No more to hear your voice
No more to touch your hand
No more to wave goodbye
And yet you live
That handwritten note, meticulous, updated and again, found unexpectedly in a crumpling, manila file. You caught me.
That walk at Scarborough, late afternoon, autumn. But memories of early morning, summer, forty five years ago. My hand in yours, skipping on the beach, virgin sand. The day, my life, ahead. Yours, already, almost half behind.

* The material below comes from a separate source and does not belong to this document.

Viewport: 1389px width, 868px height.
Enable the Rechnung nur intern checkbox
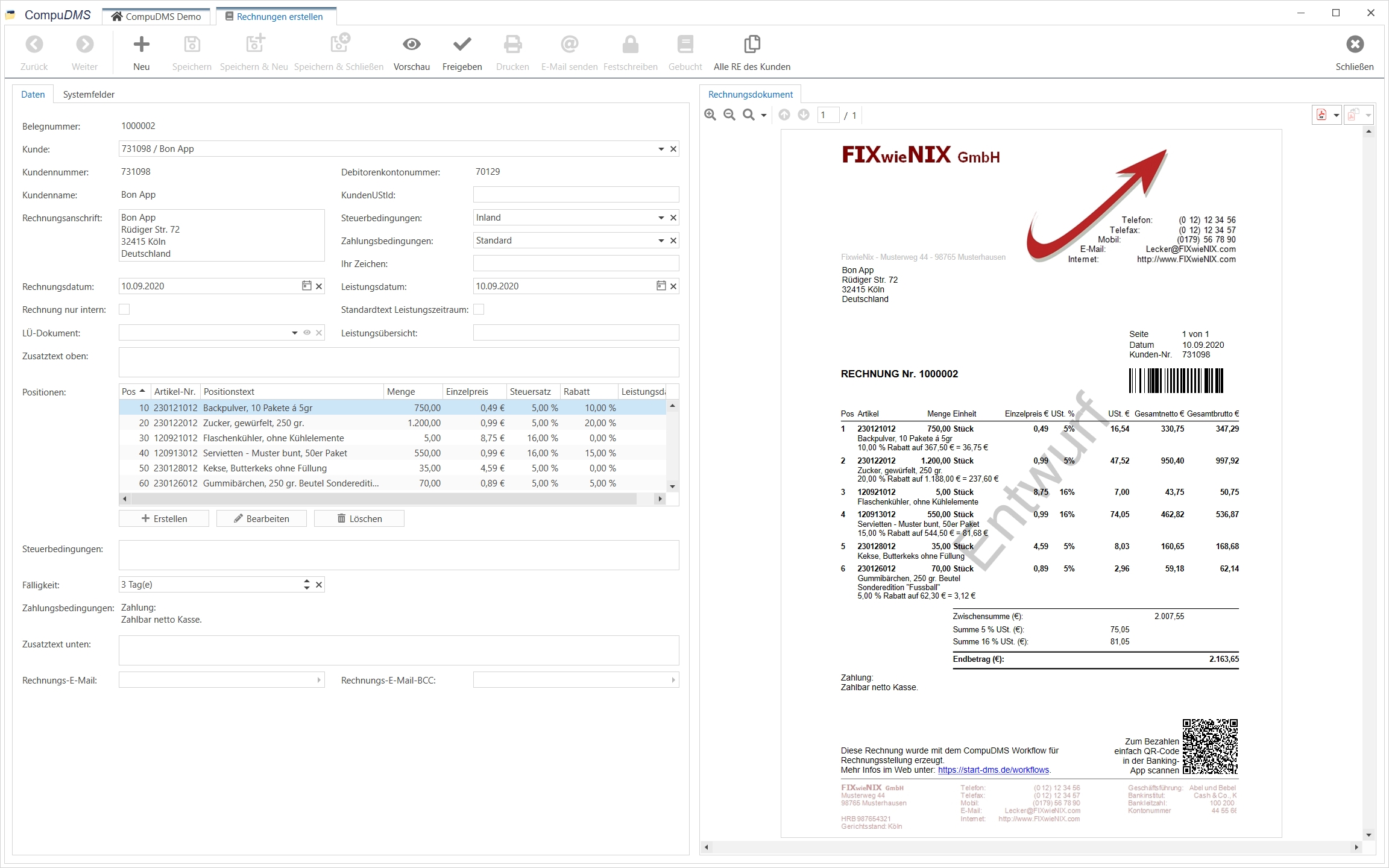point(124,309)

That drawing. Framed rhododendron heads, three stages of decay. Pen. Ink. You. I’d forgotten it, by the chest in the spare room and caught it with my foot – as you caught me.
You. Again. Here.
Don’t cheek your mother. Money doesn’t grow on trees. Mind you take your shoes off. The story of the orange peel, thrown into Queen’s Dock as they filled it up, mid thirties. You a boy of eight, alone in the city, mother working, father dying. You surviving.
But now YOU’RE gone. I’m here.
It’s said we don’t grow up until we lose our parents. Independence – but at what price? Who, Mr Quantity Surveyor, counts the cost now that you’re goine? You didn’t reckon that up on foolscap sheet.
Your chair, your brush, your watch, your glasses, wallet, frown. I wasn’t ready.